His foreboding words include three simple rules: (1) trust no
one, despite his uniform or rank unless he is known personally,
(2) anyone or anything that approaches within 200 yards of the
perimeter of the base is to be fired upon, and (3) if in doubt,
shoot first and ask questions afterwards. General Ripper has
effectively closed off his base so that it will be impossible to
reverse the order or contact him. "Any variation on these rules"
must come personally from him. He concludes with words of
encouragement and enforced loyalty:
..in the two years it has been my privilege to be your
commanding officer, I have always expected the best from you,
and you have never given me anything less than that.
A jeep backs up, filled with all the tagged, confiscated radios
that have been ordered collected, to prevent the Russians from
planting false radio transmissions. While listening to Ripper's
voice, Mandrake finds one transistor radio in the computer room
as he is closing up. He switches it on and listens to soft jazz
dance music instead of what he expected to hear - civil defense
broadcasts.
The radio's music blends into the background thematic music of
the airborne B-52 bomber, "When Johnny Comes Marching Home."

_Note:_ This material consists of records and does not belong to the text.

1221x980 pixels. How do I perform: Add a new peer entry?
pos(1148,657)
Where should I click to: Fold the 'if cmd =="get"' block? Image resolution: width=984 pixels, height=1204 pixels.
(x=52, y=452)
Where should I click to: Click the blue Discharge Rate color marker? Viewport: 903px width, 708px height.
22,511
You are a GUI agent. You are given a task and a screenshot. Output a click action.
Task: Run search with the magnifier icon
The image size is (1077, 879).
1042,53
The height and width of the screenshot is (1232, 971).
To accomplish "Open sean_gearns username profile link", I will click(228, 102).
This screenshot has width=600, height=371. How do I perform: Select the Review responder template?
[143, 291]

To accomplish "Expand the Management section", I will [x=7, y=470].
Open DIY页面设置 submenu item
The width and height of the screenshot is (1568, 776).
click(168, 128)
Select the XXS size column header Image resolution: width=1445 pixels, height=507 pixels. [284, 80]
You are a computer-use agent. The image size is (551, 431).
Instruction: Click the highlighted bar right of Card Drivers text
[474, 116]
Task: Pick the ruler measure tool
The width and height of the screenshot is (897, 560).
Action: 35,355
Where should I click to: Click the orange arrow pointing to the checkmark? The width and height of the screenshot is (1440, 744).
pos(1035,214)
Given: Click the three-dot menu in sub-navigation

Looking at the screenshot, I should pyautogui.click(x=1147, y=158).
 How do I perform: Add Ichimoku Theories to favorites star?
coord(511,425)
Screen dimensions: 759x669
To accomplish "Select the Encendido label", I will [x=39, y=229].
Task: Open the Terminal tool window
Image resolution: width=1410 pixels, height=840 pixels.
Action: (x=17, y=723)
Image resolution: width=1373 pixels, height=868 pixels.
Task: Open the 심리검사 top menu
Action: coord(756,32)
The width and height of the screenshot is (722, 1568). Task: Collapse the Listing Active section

Kong has the TOP SECRET attack profile, found in a locked safe
adorned with pinup pictures, distributed to his crew. To insure
that the enemy cannot monitor or send voice transmissions, Kong
orders that all of the transmission receivers aboard the
aircraft must be adjusted to a locked position so that only
messages preceded by the emergency code prefix OPE will get
through (they will be routed through a device called the
"CRM-114 discriminator"). [Note: In Kubrick's 2001: A Space
Odyssey (1969), the serial number on one of the pods was
"CRM114," and in his A Clockwork Orange (1971), the central
character Alex was injected with "serum 114."